L'ordonnance de clôture a été rendue le 15 novembre 2022 et l'affaire a été fixée à l'audience du 21 novembre 2022, 9h.

Pour l'exposé des moyens des parties, la cour se réfère à leurs conclusions écrites conformément aux dispositions de l'article 455 du code de procédure civile.

MOTIFS DE LA DÉCISION :

1 : Sur l'exception d'irrecevabilité

L'article 910-4 du code de procédure civile dispose qu'à peine d'irrecevabilité, relevée d'office, les parties doivent présenter, dès les conclusions mentionnées aux articles 905-2 et 908 à 910, l'ensemble de leurs prétentions sur le fond. L'irrecevabilité peut également être invoquée par la partie contre laquelle sont formées des prétentions ultérieures. Néanmoins, et sans préjudice de l'alinéa 2 de l'article 783, demeurent recevables, dans les limites des chefs du jugement critiqués, les prétentions destinées à répliquer aux conclusions et pièces adverses ou à faire juger les questions nées, postérieurement aux premières conclusions, de l'intervention d'un tiers ou de la survenance ou de la révélation d'un fait.

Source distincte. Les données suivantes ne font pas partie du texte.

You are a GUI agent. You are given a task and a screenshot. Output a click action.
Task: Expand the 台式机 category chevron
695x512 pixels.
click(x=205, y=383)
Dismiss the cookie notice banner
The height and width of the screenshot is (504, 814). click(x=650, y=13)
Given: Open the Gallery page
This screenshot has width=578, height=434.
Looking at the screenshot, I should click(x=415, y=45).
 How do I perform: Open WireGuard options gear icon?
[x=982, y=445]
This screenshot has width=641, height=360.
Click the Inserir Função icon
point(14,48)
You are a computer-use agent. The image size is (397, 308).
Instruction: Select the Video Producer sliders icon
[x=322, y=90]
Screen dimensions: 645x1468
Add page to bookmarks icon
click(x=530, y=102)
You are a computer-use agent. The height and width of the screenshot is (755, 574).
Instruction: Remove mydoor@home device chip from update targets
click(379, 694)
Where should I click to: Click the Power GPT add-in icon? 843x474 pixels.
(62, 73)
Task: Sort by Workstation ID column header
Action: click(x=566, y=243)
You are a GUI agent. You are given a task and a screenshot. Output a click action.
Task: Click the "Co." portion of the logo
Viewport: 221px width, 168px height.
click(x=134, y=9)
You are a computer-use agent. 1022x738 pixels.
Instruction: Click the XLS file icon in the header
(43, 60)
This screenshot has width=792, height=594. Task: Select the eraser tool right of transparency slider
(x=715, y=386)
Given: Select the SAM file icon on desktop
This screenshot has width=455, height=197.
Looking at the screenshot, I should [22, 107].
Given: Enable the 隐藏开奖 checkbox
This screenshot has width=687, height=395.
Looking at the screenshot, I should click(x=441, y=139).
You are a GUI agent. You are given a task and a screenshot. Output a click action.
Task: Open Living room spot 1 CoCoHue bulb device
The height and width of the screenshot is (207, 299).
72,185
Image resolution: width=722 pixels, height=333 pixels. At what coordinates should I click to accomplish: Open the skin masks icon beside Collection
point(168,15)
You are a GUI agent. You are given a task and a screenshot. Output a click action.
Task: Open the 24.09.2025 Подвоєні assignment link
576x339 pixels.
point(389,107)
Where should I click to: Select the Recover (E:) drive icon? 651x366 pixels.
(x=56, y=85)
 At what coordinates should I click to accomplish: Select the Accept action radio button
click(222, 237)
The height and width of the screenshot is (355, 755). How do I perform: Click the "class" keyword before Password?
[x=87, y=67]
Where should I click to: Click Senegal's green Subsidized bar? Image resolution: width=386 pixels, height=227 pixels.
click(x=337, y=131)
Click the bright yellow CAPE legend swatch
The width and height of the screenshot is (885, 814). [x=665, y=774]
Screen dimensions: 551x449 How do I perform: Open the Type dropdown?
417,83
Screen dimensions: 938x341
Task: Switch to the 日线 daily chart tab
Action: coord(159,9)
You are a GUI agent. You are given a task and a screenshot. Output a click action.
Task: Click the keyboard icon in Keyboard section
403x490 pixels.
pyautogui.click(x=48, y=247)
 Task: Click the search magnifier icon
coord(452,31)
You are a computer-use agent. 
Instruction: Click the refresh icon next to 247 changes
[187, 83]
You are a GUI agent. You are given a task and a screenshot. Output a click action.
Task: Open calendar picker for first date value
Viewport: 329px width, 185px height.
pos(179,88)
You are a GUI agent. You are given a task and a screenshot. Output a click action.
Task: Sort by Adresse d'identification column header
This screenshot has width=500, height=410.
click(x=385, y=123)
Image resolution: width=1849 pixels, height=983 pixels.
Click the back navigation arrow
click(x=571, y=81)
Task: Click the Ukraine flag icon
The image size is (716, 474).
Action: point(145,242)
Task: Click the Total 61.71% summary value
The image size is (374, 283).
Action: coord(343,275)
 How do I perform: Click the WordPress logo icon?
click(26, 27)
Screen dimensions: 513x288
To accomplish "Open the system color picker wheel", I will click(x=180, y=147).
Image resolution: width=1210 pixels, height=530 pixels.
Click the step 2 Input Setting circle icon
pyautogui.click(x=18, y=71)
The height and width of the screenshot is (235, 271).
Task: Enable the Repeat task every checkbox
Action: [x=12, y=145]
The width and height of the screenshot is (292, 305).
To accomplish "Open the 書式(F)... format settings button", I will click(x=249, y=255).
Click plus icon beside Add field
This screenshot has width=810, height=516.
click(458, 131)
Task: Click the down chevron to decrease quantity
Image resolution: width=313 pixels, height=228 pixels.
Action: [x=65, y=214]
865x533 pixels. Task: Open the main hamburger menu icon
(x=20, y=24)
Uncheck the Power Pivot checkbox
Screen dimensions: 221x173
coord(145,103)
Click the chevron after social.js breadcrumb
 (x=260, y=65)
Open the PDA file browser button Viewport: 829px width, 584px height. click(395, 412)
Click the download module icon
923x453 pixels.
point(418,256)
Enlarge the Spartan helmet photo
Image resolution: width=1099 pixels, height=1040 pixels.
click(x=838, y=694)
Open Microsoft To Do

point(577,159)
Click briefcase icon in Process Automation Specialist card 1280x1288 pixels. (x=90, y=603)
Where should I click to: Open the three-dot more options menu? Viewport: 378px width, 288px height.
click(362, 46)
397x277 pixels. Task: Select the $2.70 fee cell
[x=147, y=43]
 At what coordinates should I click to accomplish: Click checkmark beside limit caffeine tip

En l'espèce, les demandes de l'intimée, qui ne figuraient pas dans ses premières conclusions, tendent uniquement à l'actualisation de ses prétentions initiales en sorte qu'en application de l'article 802 du code de procédure civile, elles sont recevables, même après la clôture et ce y compris si elles ne figuraient pas dans les premières conclusions remises dans le délai de l'article 908.

La fin de non-recevoir invoquée par l'appelant sera donc rejetée et le jugement complété en ce sens.

2 : Sur le transfert du contrat de travail

2.1 : Sur l'absence de transfert légal du contrat de travail en application de l'article L.1224-1 du code du travail

Aux termes de l'article L.1224-1 du code du travail, lorsque survient une modification dans la situation juridique de l'employeur, notamment par succession, vente, fusion, transformation du fonds, mise en société de l'entreprise, tous les contrats de travail en cours au jour de la modification subsistent entre le nouvel employeur et le personnel de l'entreprise.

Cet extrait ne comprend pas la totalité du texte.